# [DATA SHOWN]
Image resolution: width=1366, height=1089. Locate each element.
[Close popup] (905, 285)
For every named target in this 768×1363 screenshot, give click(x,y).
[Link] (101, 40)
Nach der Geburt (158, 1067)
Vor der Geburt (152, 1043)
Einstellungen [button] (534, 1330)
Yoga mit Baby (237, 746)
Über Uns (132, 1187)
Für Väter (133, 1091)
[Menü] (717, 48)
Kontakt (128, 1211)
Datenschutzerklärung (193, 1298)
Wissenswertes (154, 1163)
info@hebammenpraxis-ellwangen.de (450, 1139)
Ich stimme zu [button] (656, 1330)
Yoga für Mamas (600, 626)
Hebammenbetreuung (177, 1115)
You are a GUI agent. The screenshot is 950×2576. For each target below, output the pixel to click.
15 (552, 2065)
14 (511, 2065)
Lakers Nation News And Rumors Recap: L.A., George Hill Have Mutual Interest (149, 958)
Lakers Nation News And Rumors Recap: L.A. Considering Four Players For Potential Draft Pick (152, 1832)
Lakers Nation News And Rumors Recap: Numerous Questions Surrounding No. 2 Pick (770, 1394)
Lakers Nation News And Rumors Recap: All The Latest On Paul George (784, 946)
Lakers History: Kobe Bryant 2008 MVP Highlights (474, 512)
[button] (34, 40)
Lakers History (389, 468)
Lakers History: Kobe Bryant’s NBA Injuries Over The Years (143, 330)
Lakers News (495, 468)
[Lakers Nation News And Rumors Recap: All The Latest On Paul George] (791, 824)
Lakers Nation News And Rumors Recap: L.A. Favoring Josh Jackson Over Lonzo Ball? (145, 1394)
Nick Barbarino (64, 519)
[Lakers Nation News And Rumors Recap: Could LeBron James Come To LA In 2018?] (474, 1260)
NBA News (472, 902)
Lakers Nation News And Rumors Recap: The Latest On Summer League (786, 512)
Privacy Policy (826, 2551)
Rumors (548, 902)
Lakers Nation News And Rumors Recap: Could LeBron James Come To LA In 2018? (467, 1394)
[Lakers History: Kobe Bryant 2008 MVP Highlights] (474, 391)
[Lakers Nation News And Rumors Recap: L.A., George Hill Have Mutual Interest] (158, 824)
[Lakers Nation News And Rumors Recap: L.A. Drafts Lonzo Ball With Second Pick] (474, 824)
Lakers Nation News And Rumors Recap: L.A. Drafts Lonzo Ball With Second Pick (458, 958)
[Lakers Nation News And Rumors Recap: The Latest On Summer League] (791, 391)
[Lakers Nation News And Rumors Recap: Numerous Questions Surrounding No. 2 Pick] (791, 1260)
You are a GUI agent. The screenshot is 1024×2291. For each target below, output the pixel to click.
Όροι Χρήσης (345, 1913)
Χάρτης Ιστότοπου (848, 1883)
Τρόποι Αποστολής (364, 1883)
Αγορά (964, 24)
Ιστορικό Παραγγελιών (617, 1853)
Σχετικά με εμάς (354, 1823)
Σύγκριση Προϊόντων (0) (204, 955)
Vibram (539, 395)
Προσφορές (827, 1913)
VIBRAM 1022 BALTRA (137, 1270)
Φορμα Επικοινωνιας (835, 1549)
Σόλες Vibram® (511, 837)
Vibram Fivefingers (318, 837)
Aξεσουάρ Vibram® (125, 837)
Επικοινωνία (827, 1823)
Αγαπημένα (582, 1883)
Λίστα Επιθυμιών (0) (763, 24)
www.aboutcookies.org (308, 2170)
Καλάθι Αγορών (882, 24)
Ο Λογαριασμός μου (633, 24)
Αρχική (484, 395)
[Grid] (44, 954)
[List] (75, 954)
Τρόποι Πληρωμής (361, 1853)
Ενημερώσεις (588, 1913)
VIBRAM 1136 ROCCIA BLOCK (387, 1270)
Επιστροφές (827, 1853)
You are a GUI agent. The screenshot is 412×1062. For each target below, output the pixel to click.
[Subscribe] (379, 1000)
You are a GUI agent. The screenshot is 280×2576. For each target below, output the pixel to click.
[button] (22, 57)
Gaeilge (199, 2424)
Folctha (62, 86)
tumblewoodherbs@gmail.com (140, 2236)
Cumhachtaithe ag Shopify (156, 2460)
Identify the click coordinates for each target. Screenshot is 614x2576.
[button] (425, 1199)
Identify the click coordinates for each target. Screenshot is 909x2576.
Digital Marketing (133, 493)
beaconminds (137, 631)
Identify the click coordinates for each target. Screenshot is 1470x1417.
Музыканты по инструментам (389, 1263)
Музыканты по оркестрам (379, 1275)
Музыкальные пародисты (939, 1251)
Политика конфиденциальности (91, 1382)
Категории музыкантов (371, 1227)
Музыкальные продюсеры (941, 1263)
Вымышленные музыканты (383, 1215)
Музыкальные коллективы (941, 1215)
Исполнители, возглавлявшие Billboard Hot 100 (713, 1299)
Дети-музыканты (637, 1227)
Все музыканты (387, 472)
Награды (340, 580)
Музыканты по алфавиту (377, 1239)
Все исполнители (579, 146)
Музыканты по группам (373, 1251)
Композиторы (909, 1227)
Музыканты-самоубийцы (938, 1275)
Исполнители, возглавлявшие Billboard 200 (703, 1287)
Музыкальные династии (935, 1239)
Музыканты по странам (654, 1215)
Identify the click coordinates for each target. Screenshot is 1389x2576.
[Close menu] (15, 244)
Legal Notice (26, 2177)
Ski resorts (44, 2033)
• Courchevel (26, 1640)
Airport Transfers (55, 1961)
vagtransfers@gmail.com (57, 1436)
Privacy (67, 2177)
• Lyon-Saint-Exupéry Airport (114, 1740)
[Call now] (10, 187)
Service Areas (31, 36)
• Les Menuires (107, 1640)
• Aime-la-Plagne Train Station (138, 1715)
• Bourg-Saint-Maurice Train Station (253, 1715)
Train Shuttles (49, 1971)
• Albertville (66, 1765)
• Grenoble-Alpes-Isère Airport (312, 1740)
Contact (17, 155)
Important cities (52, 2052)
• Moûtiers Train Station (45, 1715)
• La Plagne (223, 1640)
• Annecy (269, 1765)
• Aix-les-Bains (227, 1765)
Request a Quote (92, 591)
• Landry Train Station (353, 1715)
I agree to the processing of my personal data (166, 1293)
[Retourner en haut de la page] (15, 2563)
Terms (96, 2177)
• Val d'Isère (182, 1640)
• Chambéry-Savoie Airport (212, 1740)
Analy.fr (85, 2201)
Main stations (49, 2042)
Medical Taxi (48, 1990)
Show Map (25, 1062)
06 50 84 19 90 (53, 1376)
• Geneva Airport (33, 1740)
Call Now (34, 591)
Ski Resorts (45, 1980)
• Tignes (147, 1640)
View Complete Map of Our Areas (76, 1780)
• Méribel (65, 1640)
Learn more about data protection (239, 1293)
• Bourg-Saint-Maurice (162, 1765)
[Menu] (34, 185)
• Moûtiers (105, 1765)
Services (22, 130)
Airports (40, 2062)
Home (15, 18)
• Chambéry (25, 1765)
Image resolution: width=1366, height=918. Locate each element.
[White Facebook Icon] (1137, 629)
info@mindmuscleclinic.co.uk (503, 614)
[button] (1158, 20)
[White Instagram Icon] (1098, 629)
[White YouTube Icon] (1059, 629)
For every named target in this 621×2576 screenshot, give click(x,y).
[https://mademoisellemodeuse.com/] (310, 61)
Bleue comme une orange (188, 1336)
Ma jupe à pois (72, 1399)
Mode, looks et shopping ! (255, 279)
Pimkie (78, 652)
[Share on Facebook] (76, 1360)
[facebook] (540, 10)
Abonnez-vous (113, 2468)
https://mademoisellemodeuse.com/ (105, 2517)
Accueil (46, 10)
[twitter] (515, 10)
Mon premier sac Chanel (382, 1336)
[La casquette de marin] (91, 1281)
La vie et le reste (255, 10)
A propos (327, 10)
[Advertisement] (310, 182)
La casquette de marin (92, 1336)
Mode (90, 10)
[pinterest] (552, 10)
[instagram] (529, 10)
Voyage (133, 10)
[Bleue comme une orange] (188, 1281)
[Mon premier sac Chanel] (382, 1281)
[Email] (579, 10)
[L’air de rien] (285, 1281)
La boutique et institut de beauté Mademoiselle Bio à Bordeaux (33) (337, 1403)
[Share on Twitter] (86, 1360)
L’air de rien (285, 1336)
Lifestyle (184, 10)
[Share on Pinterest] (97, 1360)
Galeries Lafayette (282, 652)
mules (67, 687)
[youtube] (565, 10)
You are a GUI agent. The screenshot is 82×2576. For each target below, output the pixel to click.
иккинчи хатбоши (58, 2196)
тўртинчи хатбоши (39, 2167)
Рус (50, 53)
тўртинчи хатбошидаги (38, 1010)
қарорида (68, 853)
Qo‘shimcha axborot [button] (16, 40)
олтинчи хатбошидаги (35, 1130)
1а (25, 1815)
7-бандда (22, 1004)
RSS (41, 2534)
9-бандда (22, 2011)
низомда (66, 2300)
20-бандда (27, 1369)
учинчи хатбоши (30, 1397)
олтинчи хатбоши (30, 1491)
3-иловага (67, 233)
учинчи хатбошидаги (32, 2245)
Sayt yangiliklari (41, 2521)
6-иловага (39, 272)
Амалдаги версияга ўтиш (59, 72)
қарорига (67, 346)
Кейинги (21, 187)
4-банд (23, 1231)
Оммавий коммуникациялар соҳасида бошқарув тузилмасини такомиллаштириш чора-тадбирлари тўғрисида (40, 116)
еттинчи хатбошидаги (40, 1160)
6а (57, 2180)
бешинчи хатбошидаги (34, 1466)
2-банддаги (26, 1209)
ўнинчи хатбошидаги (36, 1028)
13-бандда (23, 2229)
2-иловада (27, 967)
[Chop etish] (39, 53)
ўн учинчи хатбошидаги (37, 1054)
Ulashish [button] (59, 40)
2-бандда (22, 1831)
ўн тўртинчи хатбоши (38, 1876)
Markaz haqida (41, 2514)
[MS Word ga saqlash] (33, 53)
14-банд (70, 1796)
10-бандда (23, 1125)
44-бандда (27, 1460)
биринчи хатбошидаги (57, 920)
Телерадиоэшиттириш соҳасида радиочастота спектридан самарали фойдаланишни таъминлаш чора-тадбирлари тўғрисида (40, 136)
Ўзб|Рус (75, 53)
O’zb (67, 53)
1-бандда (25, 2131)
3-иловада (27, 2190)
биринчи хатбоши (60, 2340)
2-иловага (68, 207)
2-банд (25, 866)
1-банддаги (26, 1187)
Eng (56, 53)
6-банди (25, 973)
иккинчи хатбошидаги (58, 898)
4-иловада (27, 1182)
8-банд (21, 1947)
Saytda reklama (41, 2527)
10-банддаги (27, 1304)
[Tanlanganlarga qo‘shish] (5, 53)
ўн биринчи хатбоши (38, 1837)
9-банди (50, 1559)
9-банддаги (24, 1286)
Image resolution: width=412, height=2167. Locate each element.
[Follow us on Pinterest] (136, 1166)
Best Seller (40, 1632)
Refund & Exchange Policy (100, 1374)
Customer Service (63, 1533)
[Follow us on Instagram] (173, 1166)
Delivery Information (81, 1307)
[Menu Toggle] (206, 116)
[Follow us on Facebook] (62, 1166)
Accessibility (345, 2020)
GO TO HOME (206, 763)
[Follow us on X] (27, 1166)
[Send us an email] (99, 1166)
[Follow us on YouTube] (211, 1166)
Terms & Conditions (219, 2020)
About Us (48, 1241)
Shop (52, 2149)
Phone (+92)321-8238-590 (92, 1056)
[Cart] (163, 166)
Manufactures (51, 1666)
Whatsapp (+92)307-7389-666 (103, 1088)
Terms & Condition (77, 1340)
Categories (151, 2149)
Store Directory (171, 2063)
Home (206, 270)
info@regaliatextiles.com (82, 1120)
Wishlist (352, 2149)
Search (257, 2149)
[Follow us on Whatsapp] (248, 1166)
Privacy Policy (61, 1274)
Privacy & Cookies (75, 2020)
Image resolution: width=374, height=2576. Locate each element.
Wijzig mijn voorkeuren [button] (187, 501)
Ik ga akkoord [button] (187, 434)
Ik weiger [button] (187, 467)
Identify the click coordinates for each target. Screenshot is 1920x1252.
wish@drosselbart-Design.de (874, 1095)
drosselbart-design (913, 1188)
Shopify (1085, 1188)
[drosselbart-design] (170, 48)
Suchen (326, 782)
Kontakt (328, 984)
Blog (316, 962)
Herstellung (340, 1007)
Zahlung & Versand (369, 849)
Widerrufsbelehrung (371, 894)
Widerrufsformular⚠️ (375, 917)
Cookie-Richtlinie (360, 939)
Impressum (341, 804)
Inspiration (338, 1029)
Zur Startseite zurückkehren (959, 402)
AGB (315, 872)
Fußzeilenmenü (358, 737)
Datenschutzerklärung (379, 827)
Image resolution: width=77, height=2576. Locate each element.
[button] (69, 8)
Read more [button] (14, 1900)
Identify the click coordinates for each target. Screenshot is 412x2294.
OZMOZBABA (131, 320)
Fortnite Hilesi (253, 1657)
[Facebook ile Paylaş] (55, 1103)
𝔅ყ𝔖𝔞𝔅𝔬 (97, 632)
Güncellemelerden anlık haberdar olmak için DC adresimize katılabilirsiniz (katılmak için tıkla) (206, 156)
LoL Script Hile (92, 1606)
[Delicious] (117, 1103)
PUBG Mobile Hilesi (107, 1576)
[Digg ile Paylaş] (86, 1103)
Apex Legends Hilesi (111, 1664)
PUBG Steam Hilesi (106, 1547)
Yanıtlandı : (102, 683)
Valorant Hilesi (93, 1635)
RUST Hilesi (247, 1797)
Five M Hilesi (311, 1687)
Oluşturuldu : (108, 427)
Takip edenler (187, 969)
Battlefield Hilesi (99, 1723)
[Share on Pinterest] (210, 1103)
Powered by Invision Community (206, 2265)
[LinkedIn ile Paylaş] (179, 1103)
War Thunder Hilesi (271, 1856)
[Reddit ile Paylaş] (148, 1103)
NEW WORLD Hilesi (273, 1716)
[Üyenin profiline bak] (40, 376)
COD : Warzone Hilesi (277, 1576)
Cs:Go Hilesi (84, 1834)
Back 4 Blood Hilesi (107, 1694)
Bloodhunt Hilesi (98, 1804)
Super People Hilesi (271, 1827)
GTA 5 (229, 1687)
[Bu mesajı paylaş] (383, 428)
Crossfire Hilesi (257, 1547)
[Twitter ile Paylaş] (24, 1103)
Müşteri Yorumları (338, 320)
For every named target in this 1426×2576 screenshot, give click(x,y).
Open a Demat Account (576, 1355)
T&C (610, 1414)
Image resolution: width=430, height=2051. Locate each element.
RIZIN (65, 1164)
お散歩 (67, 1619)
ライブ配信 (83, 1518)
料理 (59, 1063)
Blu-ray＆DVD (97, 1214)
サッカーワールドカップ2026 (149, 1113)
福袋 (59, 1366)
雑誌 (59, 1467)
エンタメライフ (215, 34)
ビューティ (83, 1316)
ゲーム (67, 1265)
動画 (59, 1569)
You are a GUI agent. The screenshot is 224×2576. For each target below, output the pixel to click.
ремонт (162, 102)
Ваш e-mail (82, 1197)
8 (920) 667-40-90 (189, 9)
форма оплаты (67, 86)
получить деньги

# [PROBLEM TO SOLVE]
Look above for the line containing "10-бандда (23, 1125)" and the line containing "1-банддаги (26, 1187)". Transcribe both, with the lines between them, exactly.

# [REPLY]
10-бандда (23, 1125)
44-бандда (27, 1460)
биринчи хатбошидаги (57, 920)
Телерадиоэшиттириш соҳасида радиочастота спектридан самарали фойдаланишни таъминлаш чора-тадбирлари тўғрисида (40, 136)
Ўзб|Рус (75, 53)
O’zb (67, 53)
1-бандда (25, 2131)
3-иловада (27, 2190)
биринчи хатбоши (60, 2340)
2-иловага (68, 207)
2-банд (25, 866)
1-банддаги (26, 1187)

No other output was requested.